- Exercise prompt -
Quote the entries word for word, starting at the line containing "Given: Click the Email address input" and ending with the last line of the entries. Leave the pictures out of your answer.

- Dataset -
════════
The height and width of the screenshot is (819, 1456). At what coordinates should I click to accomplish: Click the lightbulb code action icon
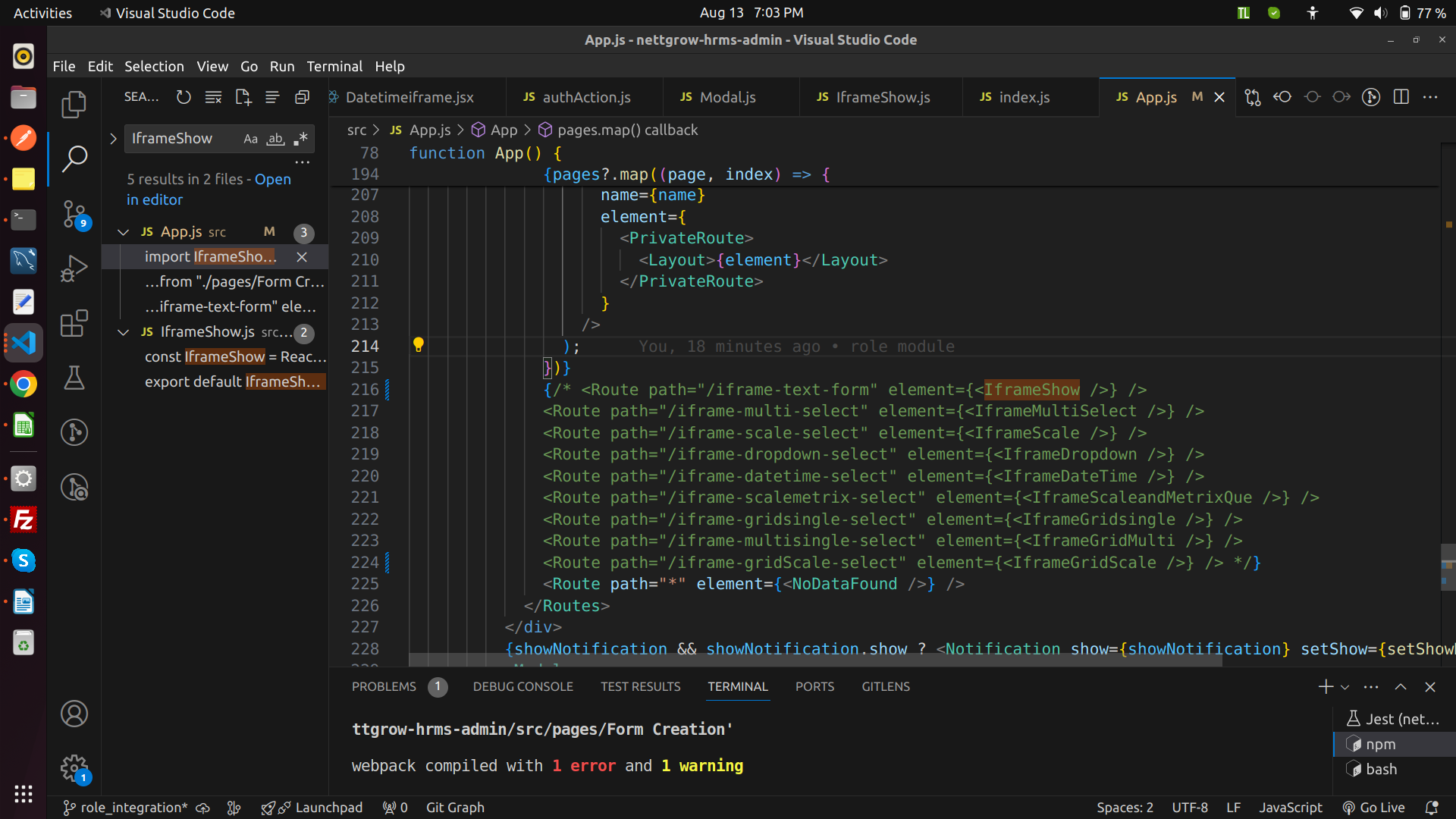click(418, 345)
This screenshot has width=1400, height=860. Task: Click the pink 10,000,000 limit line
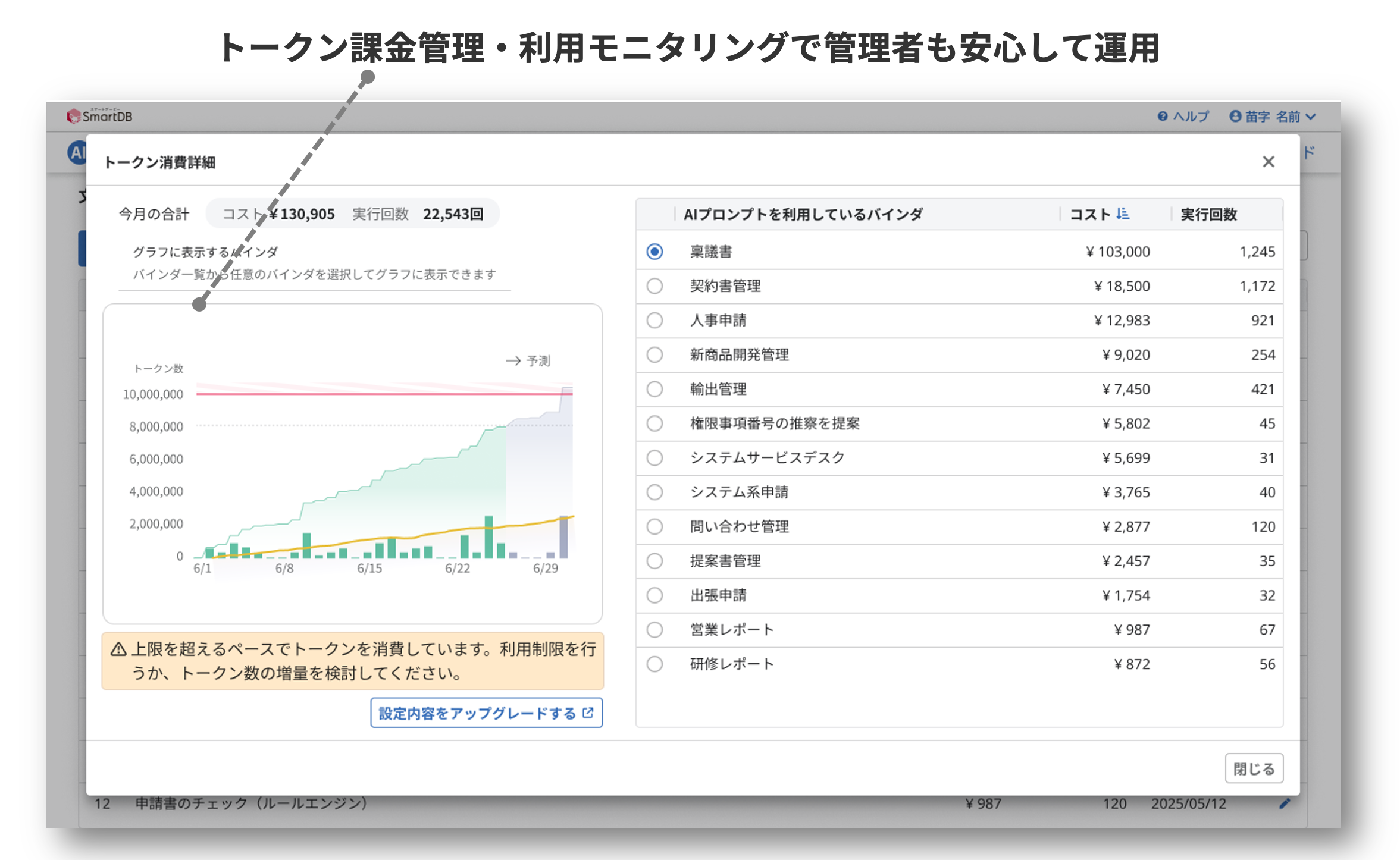357,393
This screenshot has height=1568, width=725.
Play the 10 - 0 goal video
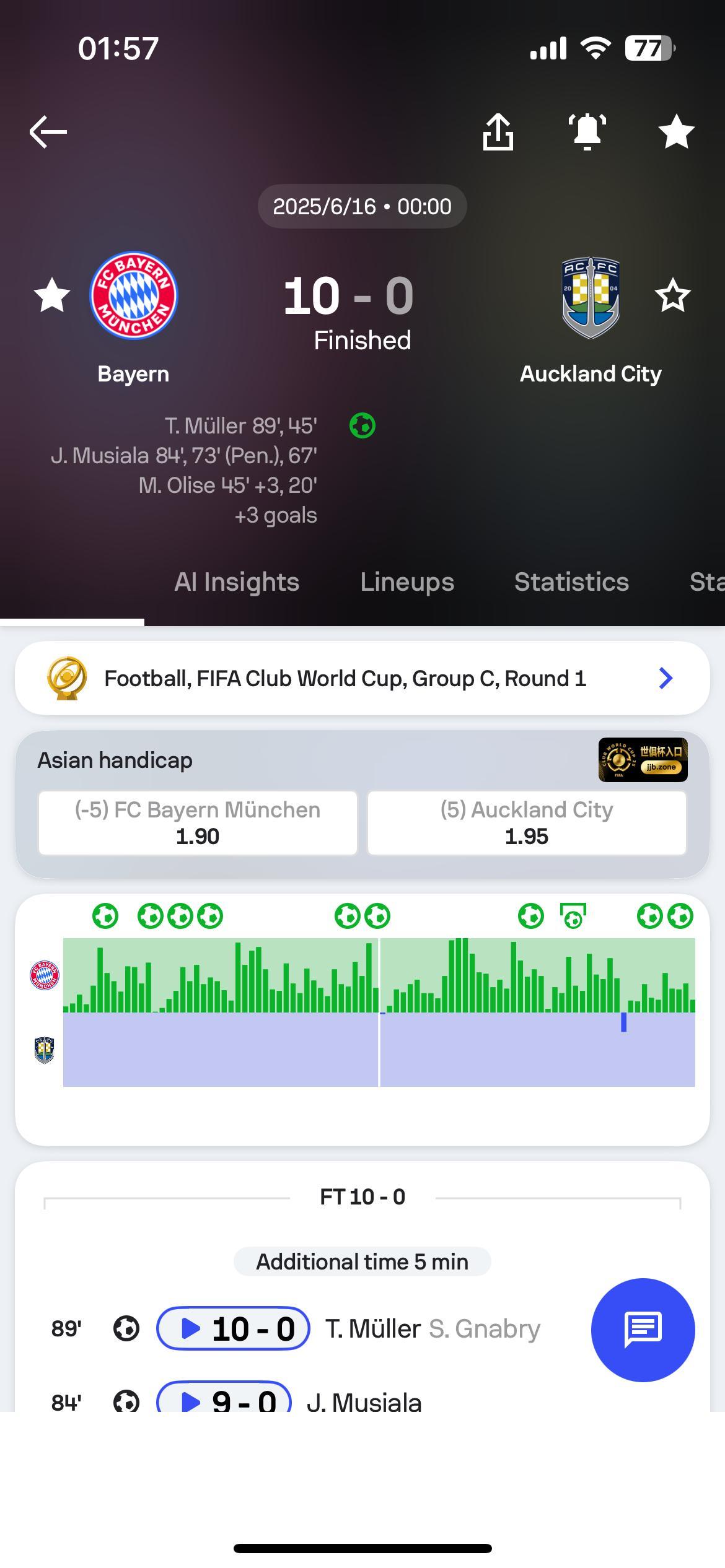click(233, 1328)
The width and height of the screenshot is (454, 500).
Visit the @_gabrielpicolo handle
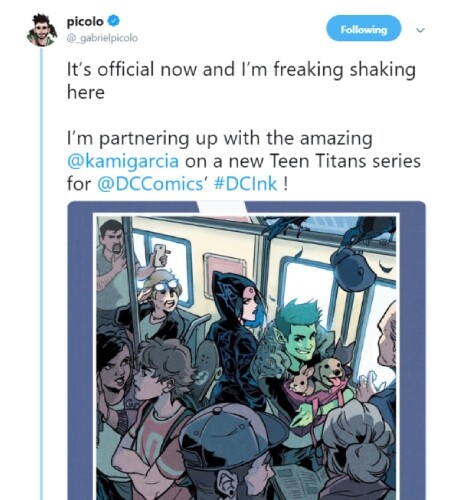pyautogui.click(x=102, y=38)
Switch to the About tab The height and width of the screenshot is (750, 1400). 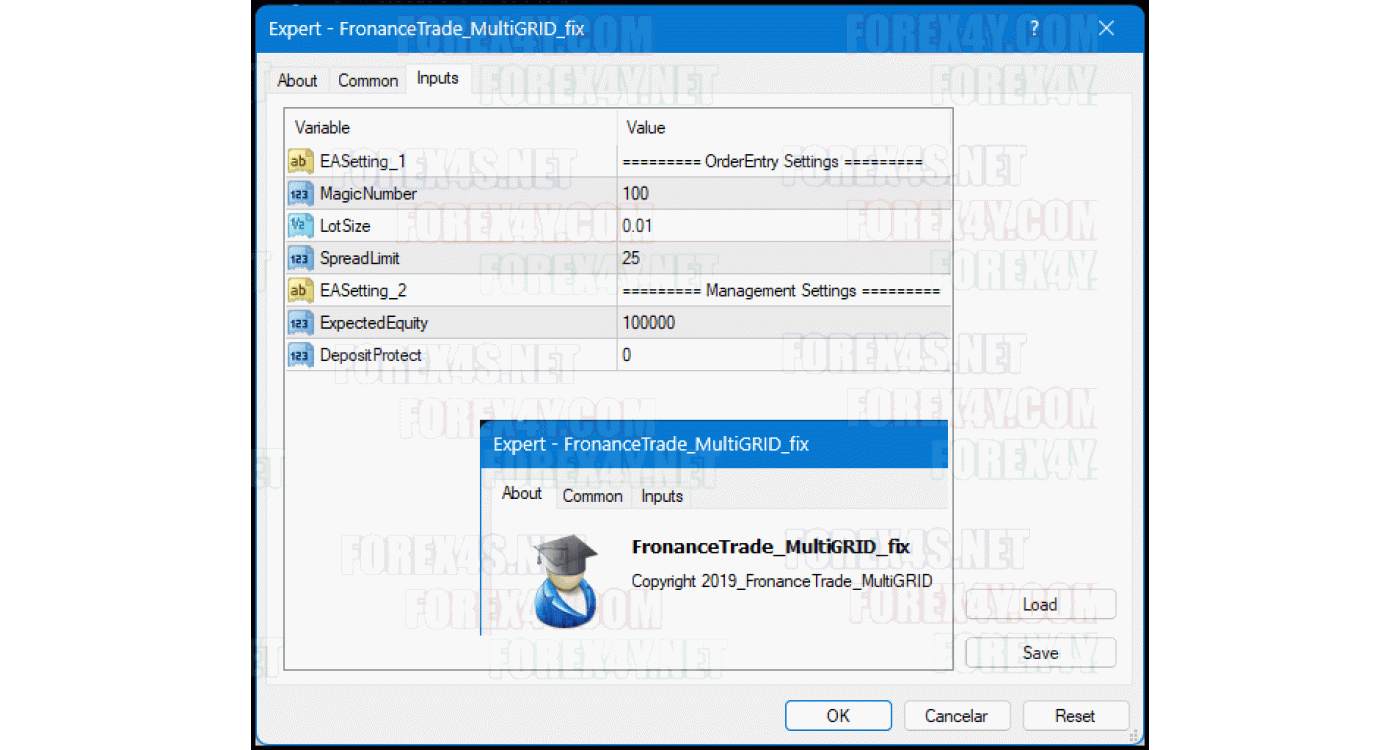[297, 81]
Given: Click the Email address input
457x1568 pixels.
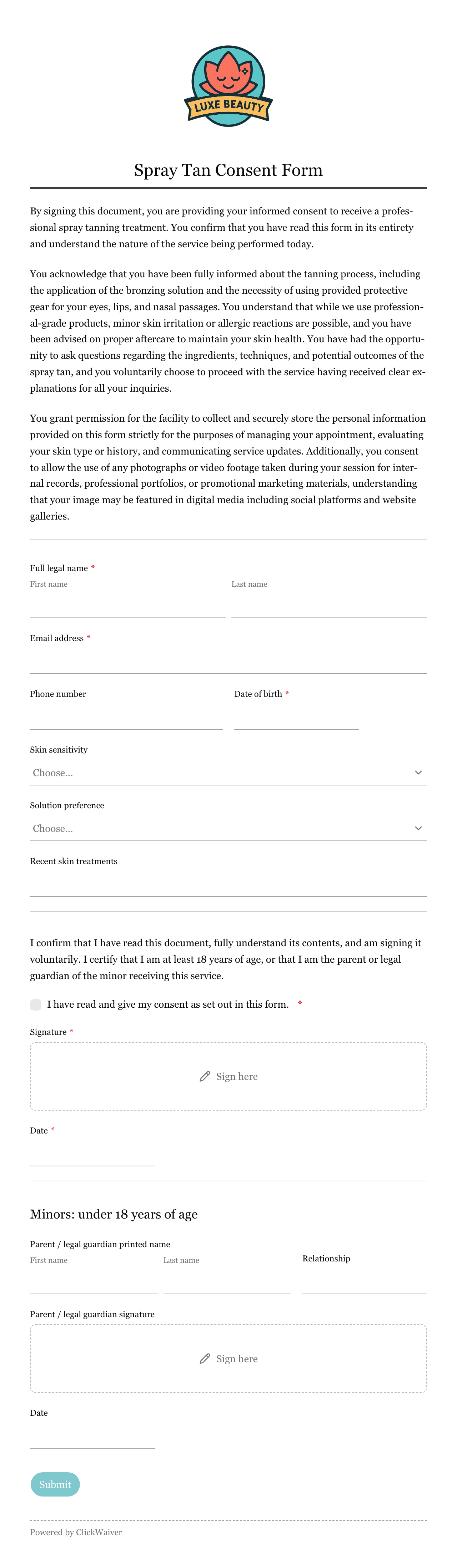Looking at the screenshot, I should 228,662.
════════
- Solution below -
Given: Click the Email address input
457x1568 pixels.
Looking at the screenshot, I should 228,662.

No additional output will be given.